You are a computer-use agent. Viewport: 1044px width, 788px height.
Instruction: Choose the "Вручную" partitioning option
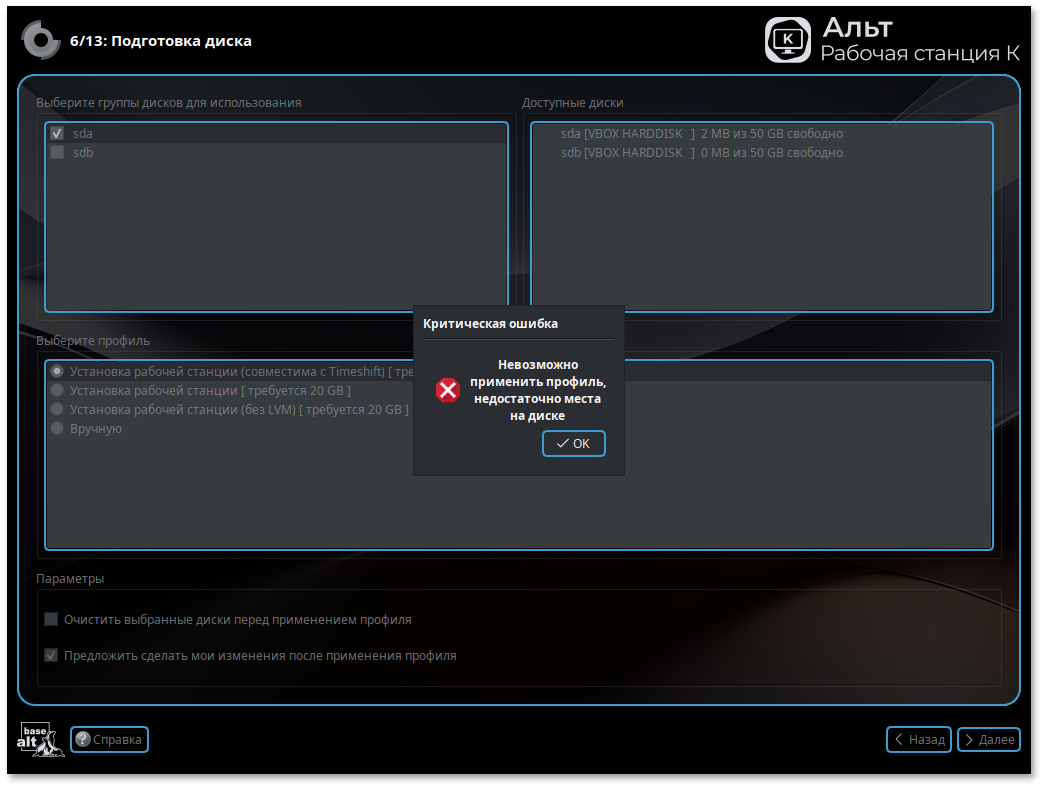(x=57, y=428)
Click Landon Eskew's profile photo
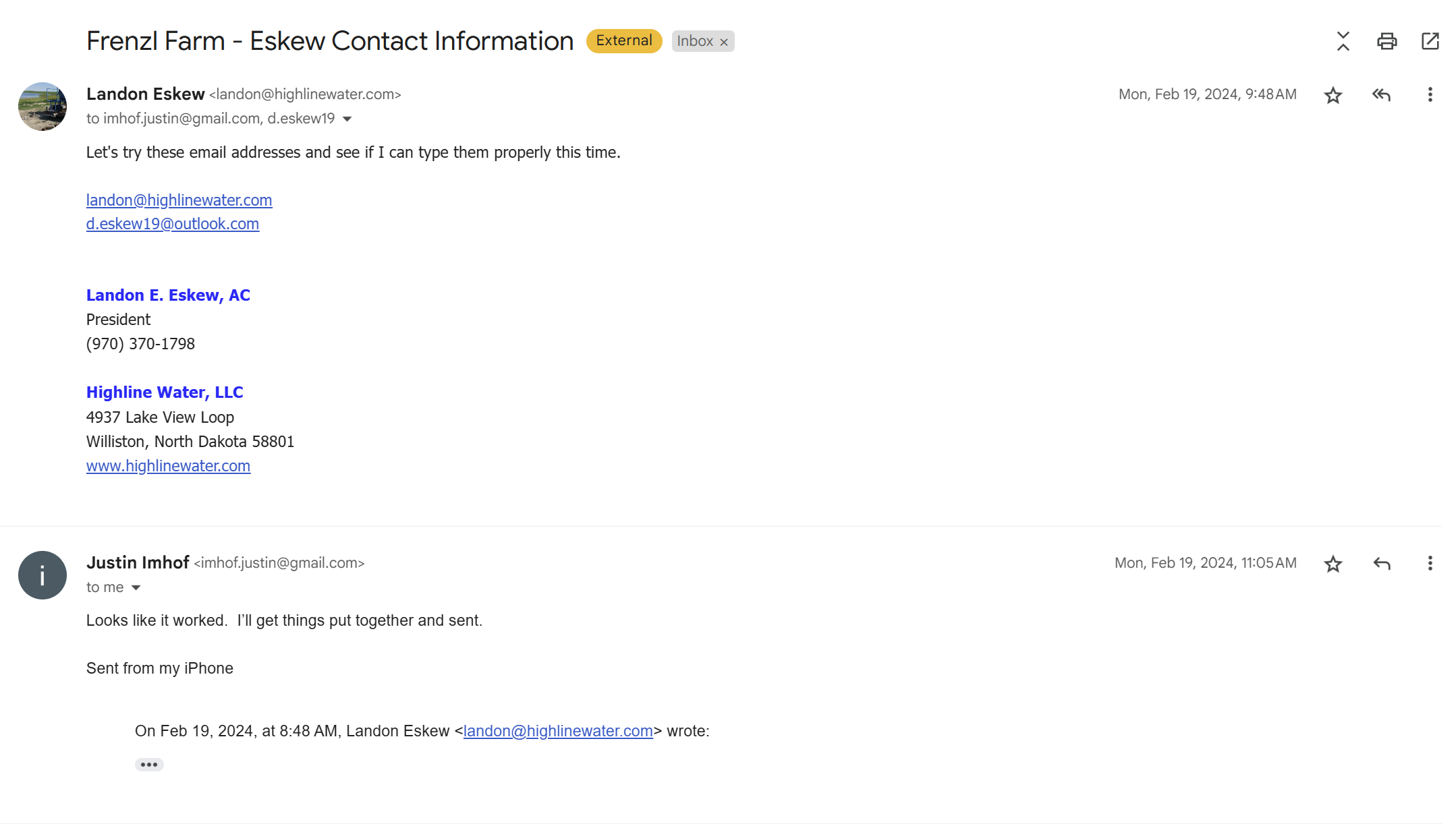Viewport: 1456px width, 824px height. tap(43, 107)
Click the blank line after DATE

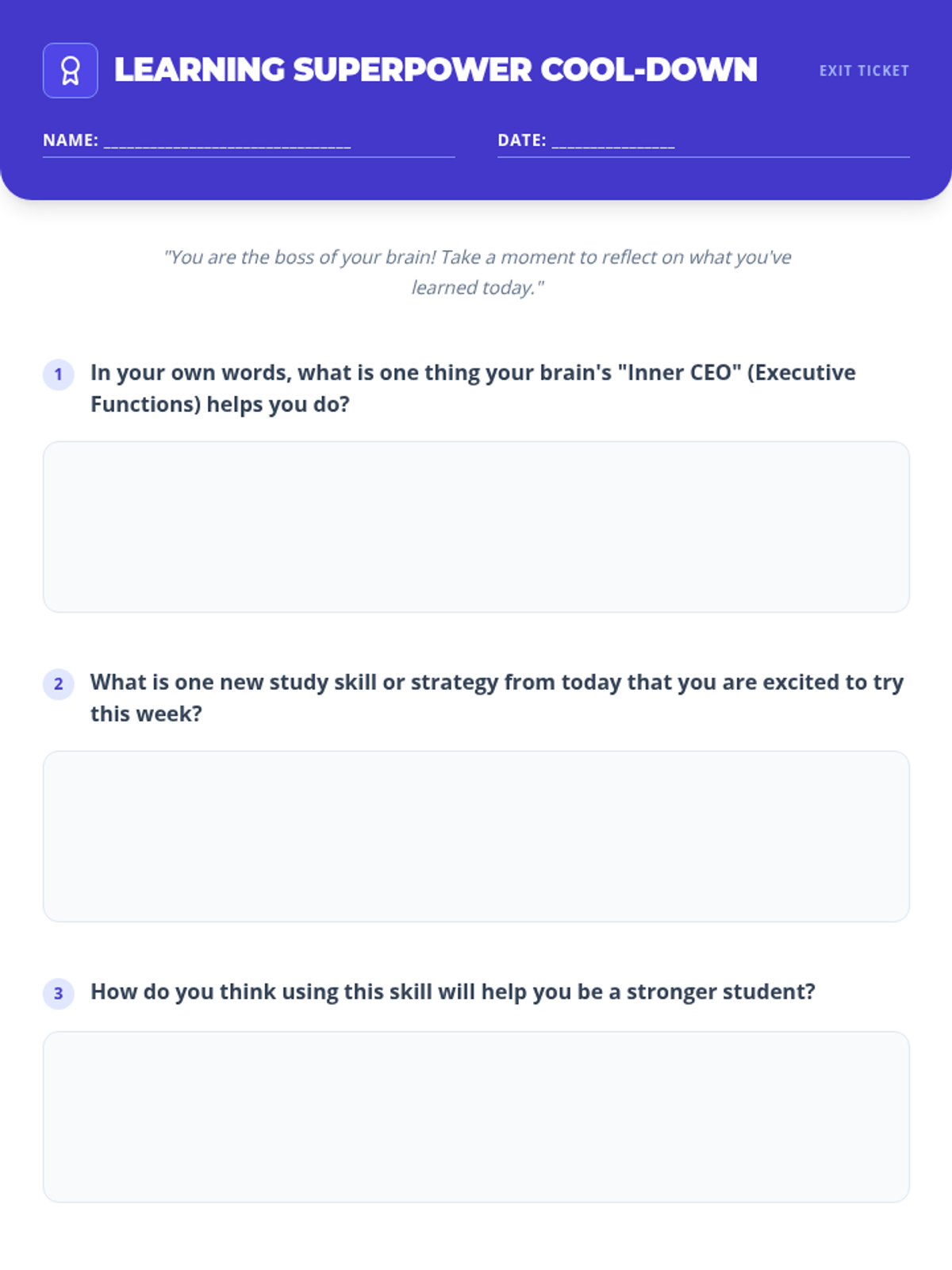pyautogui.click(x=613, y=142)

+ + + +

EXERCISE PROMPT: The response should restate the material above word for word and contain no pictures.

RESPONSE:
You are a computer-use agent. Viewport: 1044px width, 788px height.
Instruction: Choose the "Вручную" partitioning option
(x=57, y=428)
Click Landon Eskew's profile photo
Viewport: 1456px width, 824px height. tap(43, 107)
Click the blank line after DATE

pyautogui.click(x=613, y=142)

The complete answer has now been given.